» **Saved data entries**

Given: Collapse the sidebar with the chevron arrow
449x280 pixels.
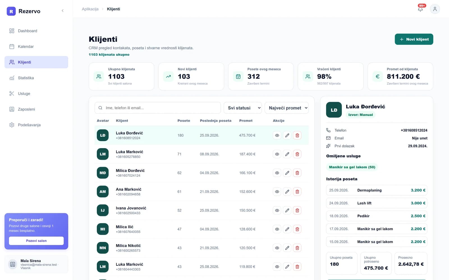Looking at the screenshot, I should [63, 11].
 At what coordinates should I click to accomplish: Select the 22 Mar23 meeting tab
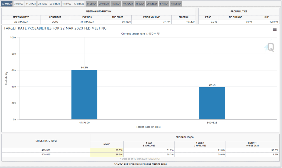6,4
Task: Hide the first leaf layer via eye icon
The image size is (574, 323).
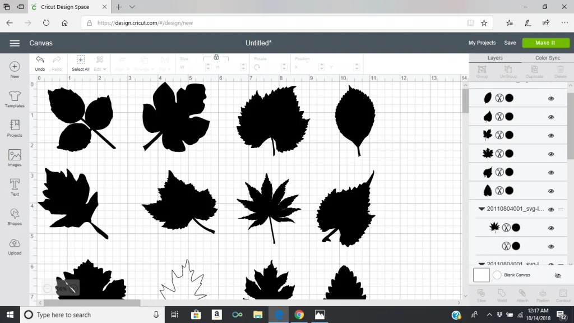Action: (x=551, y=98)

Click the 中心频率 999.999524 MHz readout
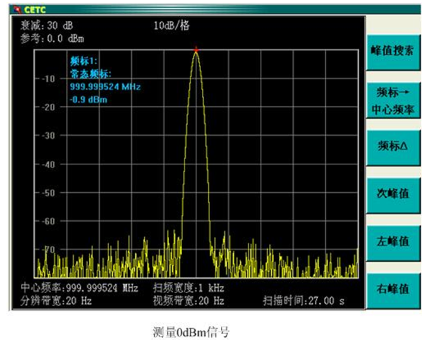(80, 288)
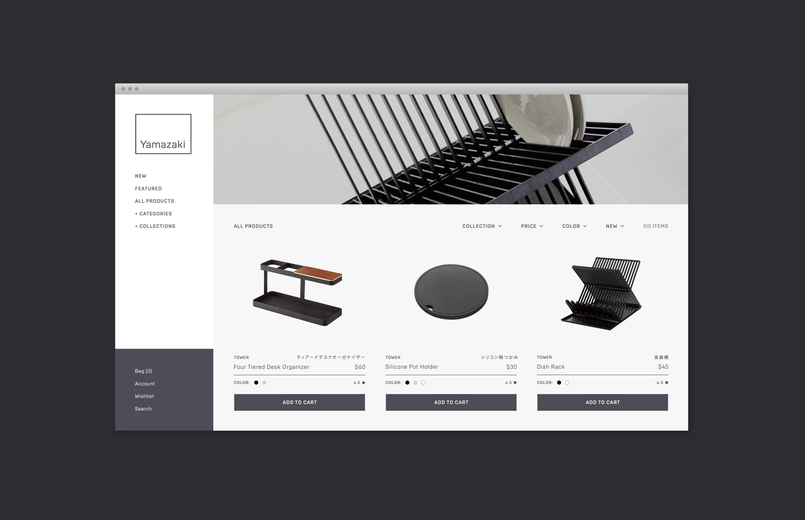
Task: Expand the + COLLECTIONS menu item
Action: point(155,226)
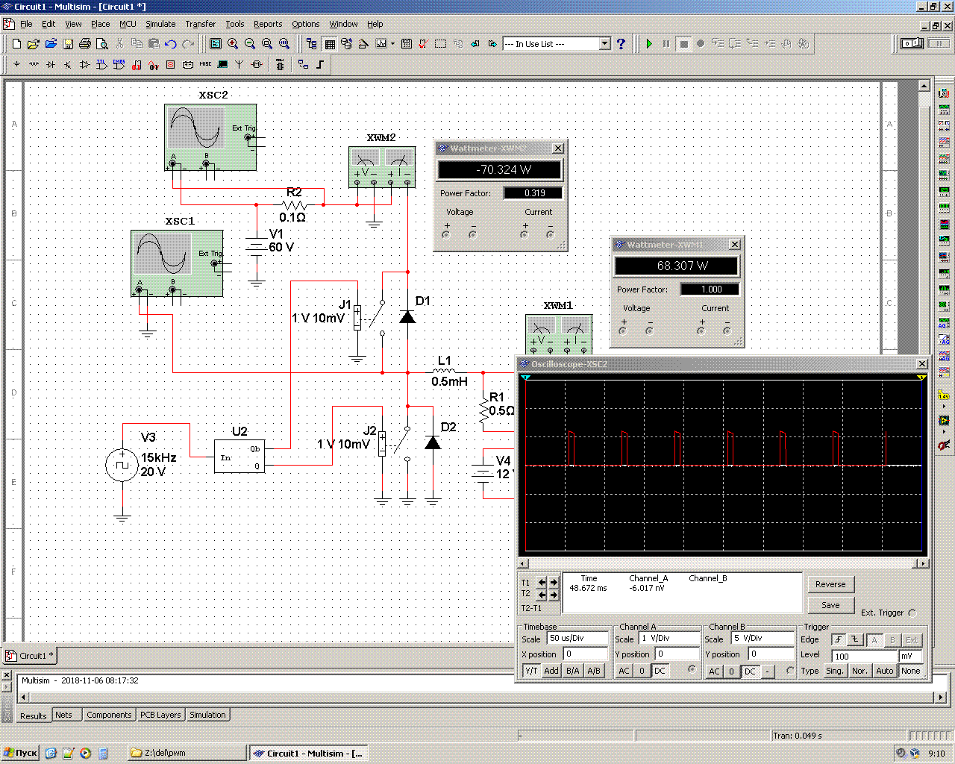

» **WHAT YOU ARE ASKED TO DO**
Without the pictures, retype each line of the records above exactly.

» **TASK RESULT**
Given: Collapse the sidebar with the chevron arrow
449x280 pixels.
Looking at the screenshot, I should [63, 11].
 At what coordinates should I click to accomplish: Select the 22 Mar23 meeting tab
6,4
Task: Hide the first leaf layer via eye icon
The image size is (574, 323).
Action: (x=551, y=98)

Click the 中心频率 999.999524 MHz readout
(80, 288)
Task: Expand the + COLLECTIONS menu item
Action: point(155,226)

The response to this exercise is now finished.